**What this task involves**:
Reproduce the listing below exactly, from its first line down to and including the line with "无障碍浏览 (1301, 20)".

━━━━━━━━━━━━━━━━

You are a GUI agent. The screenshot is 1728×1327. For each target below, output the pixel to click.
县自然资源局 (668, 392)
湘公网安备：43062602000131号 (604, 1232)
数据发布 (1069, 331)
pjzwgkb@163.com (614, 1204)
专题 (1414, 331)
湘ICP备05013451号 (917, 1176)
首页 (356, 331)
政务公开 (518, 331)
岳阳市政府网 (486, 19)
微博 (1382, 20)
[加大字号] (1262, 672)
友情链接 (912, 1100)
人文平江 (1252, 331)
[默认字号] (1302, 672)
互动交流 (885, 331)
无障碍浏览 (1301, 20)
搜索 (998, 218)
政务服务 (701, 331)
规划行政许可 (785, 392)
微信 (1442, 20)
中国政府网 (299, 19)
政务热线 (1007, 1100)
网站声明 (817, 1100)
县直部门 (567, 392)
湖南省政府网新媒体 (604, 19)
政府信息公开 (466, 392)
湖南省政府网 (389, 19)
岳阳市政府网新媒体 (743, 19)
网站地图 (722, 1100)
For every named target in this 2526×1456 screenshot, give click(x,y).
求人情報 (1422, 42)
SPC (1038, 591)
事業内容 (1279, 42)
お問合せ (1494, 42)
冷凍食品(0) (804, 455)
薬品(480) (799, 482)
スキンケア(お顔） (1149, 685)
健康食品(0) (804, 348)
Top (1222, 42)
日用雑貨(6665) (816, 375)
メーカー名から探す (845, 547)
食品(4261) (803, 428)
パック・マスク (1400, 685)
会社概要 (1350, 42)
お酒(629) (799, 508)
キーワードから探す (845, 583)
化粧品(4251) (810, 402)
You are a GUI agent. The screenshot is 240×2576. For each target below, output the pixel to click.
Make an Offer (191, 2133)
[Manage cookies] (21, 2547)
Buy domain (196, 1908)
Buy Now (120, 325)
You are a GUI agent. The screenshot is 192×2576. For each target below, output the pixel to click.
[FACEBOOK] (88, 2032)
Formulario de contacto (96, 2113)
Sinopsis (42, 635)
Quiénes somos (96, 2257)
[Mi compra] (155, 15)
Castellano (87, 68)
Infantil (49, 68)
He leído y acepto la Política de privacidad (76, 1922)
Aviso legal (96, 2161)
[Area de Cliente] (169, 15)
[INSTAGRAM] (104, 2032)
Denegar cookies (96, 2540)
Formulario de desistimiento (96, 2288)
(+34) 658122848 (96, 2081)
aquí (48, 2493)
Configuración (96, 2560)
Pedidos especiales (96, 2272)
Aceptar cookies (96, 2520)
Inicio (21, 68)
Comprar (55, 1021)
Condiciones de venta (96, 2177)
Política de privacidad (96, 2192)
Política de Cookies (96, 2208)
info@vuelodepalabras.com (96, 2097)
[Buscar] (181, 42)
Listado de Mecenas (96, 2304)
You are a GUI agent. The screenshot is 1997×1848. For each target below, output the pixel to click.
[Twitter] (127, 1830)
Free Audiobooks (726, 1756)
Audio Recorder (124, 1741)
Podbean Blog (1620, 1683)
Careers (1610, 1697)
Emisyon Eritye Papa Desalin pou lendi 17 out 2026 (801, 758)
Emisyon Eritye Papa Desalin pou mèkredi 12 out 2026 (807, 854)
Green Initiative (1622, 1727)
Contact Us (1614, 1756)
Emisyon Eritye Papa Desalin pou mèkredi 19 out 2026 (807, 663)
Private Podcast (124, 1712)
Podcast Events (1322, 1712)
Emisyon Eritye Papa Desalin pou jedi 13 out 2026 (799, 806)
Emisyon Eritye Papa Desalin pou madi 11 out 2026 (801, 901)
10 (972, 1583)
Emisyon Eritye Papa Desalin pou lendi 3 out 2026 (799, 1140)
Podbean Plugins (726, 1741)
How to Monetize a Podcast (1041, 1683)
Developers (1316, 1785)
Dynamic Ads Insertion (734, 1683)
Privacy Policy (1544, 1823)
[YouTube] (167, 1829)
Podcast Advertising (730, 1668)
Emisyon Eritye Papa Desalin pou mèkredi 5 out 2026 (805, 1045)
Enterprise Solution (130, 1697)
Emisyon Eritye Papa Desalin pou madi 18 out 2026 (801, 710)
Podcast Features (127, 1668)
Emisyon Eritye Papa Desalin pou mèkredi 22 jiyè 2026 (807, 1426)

━━━━━━━━━━━━━━━━

**Answer for the task**:
You are a GUI agent. The screenshot is 1728×1327. For each target below, output the pixel to click.
县自然资源局 (668, 392)
湘公网安备：43062602000131号 (604, 1232)
数据发布 (1069, 331)
pjzwgkb@163.com (614, 1204)
专题 (1414, 331)
湘ICP备05013451号 (917, 1176)
首页 (356, 331)
政务公开 (518, 331)
岳阳市政府网 (486, 19)
微博 (1382, 20)
[加大字号] (1262, 672)
友情链接 (912, 1100)
人文平江 (1252, 331)
[默认字号] (1302, 672)
互动交流 (885, 331)
无障碍浏览 (1301, 20)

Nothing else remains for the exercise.